(Collected data entries)
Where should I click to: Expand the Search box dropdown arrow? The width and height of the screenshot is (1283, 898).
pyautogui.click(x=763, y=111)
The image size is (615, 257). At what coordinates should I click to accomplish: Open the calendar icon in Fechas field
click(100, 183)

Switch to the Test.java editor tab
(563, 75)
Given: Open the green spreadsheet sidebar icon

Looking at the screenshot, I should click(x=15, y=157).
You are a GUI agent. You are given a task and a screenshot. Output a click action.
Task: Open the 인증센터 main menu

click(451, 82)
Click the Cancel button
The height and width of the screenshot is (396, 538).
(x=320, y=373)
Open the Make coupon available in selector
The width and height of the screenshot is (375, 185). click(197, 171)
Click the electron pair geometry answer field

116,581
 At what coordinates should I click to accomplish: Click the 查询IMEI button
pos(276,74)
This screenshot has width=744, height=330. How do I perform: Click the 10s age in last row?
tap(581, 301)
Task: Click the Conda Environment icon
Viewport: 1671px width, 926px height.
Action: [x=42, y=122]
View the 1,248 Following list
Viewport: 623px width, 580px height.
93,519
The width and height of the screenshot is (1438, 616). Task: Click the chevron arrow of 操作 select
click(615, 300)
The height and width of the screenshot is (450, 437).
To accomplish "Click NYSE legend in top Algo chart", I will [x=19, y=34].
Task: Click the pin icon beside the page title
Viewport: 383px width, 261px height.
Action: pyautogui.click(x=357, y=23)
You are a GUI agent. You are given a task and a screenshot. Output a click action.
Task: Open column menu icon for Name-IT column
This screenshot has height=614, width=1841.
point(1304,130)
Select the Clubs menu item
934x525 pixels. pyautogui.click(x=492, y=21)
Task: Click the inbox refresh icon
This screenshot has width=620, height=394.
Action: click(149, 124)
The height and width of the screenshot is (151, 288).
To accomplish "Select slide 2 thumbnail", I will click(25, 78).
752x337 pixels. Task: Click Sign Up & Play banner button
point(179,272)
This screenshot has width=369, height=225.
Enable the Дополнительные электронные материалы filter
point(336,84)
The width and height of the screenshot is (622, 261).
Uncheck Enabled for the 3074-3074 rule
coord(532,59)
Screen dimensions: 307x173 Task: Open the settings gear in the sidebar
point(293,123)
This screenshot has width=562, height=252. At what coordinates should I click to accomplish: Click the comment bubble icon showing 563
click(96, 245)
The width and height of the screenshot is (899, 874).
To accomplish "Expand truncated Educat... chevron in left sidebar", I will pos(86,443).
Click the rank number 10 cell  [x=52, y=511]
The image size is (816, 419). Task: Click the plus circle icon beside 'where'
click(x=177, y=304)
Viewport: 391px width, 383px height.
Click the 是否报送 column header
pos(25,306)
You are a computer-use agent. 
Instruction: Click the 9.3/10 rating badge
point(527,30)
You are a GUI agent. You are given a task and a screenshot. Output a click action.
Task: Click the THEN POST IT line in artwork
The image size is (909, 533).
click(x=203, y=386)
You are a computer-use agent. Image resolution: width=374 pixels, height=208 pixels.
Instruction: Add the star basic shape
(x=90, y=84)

=== Try it ===
Write out each line exactly, as it is shown above.

=== Result below ===
Where should I click to: Expand the Search box dropdown arrow? The width and height of the screenshot is (1283, 898).
pyautogui.click(x=763, y=111)
The image size is (615, 257). At what coordinates should I click to accomplish: Open the calendar icon in Fechas field
click(100, 183)

Switch to the Test.java editor tab
(563, 75)
Given: Open the green spreadsheet sidebar icon

Looking at the screenshot, I should click(x=15, y=157).
You are a GUI agent. You are given a task and a screenshot. Output a click action.
Task: Open the 인증센터 main menu

click(451, 82)
Click the Cancel button
The height and width of the screenshot is (396, 538).
(x=320, y=373)
Open the Make coupon available in selector
The width and height of the screenshot is (375, 185). click(197, 171)
Click the electron pair geometry answer field

116,581
 At what coordinates should I click to accomplish: Click the 查询IMEI button
pos(276,74)
This screenshot has width=744, height=330. How do I perform: Click the 10s age in last row?
tap(581, 301)
Task: Click the Conda Environment icon
Viewport: 1671px width, 926px height.
Action: [x=42, y=122]
View the 1,248 Following list
Viewport: 623px width, 580px height.
93,519
The width and height of the screenshot is (1438, 616). Task: Click the chevron arrow of 操作 select
click(615, 300)
The height and width of the screenshot is (450, 437).
To accomplish "Click NYSE legend in top Algo chart", I will [x=19, y=34].
Task: Click the pin icon beside the page title
Viewport: 383px width, 261px height.
Action: pyautogui.click(x=357, y=23)
You are a GUI agent. You are given a task and a screenshot. Output a click action.
Task: Open column menu icon for Name-IT column
This screenshot has height=614, width=1841.
point(1304,130)
Select the Clubs menu item
934x525 pixels. pyautogui.click(x=492, y=21)
Task: Click the inbox refresh icon
This screenshot has width=620, height=394.
Action: click(149, 124)
The height and width of the screenshot is (151, 288).
To accomplish "Select slide 2 thumbnail", I will click(25, 78).
752x337 pixels. Task: Click Sign Up & Play banner button
point(179,272)
This screenshot has width=369, height=225.
Enable the Дополнительные электронные материалы filter
point(336,84)
The width and height of the screenshot is (622, 261).
Uncheck Enabled for the 3074-3074 rule
coord(532,59)
Screen dimensions: 307x173 Task: Open the settings gear in the sidebar
point(293,123)
This screenshot has width=562, height=252. At what coordinates should I click to accomplish: Click the comment bubble icon showing 563
click(96, 245)
The width and height of the screenshot is (899, 874).
To accomplish "Expand truncated Educat... chevron in left sidebar", I will pos(86,443).
Click the rank number 10 cell  [x=52, y=511]
The image size is (816, 419). Task: Click the plus circle icon beside 'where'
click(x=177, y=304)
Viewport: 391px width, 383px height.
Click the 是否报送 column header
pos(25,306)
You are a computer-use agent. 
Instruction: Click the 9.3/10 rating badge
point(527,30)
You are a GUI agent. You are given a task and a screenshot. Output a click action.
Task: Click the THEN POST IT line in artwork
The image size is (909, 533).
click(x=203, y=386)
You are a computer-use agent. Image resolution: width=374 pixels, height=208 pixels.
Instruction: Add the star basic shape
(x=90, y=84)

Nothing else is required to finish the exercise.